DATA EXCERPTS:
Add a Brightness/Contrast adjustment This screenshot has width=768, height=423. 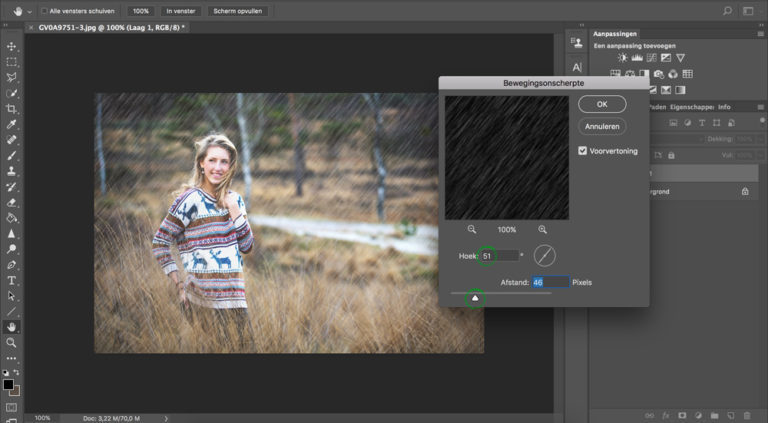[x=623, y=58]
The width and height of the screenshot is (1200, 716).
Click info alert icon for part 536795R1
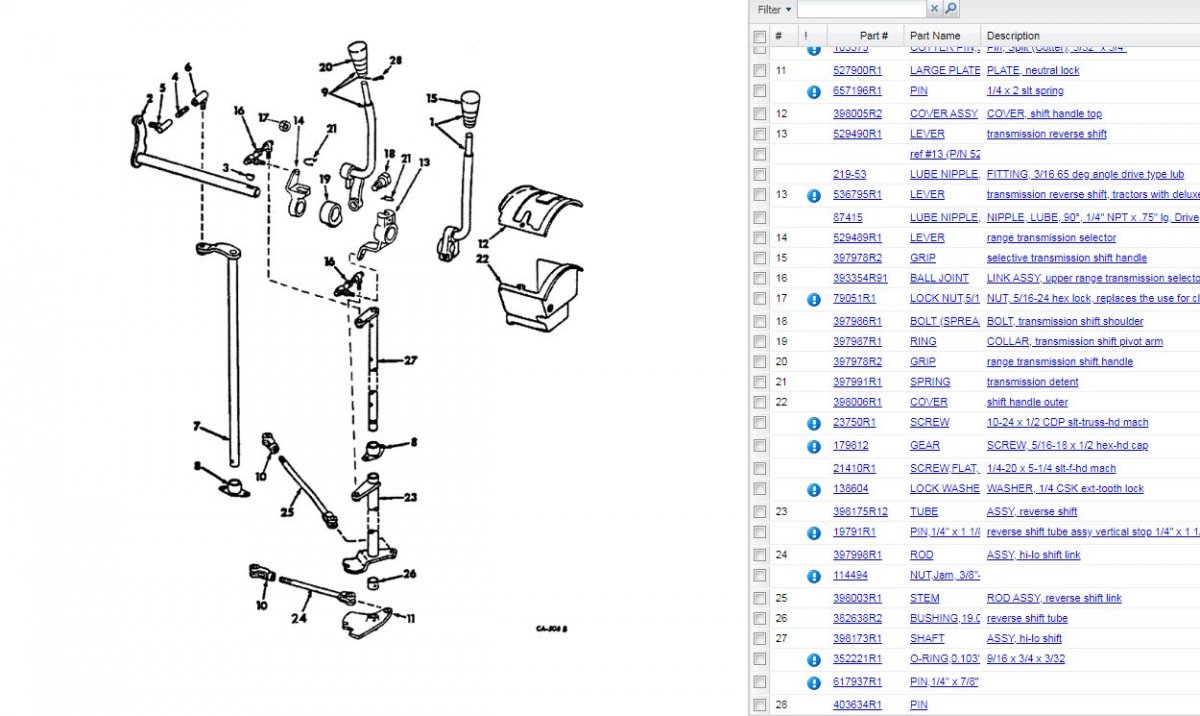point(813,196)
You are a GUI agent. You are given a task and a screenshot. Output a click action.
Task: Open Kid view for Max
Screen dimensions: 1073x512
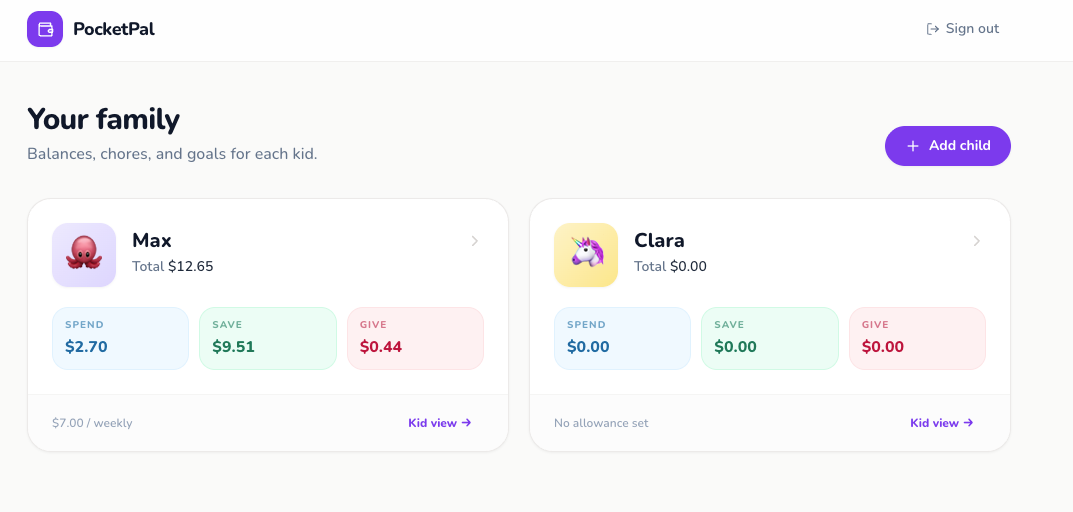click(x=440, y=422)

DESCRIPTION OF THE TASK: Please repeat exactly the lines from the one containing "Task: Open Kid view for Max" through the last line of the records, both included, and leave out the pictures.

ANSWER BELOW:
Task: Open Kid view for Max
Screen dimensions: 1073x512
click(x=440, y=422)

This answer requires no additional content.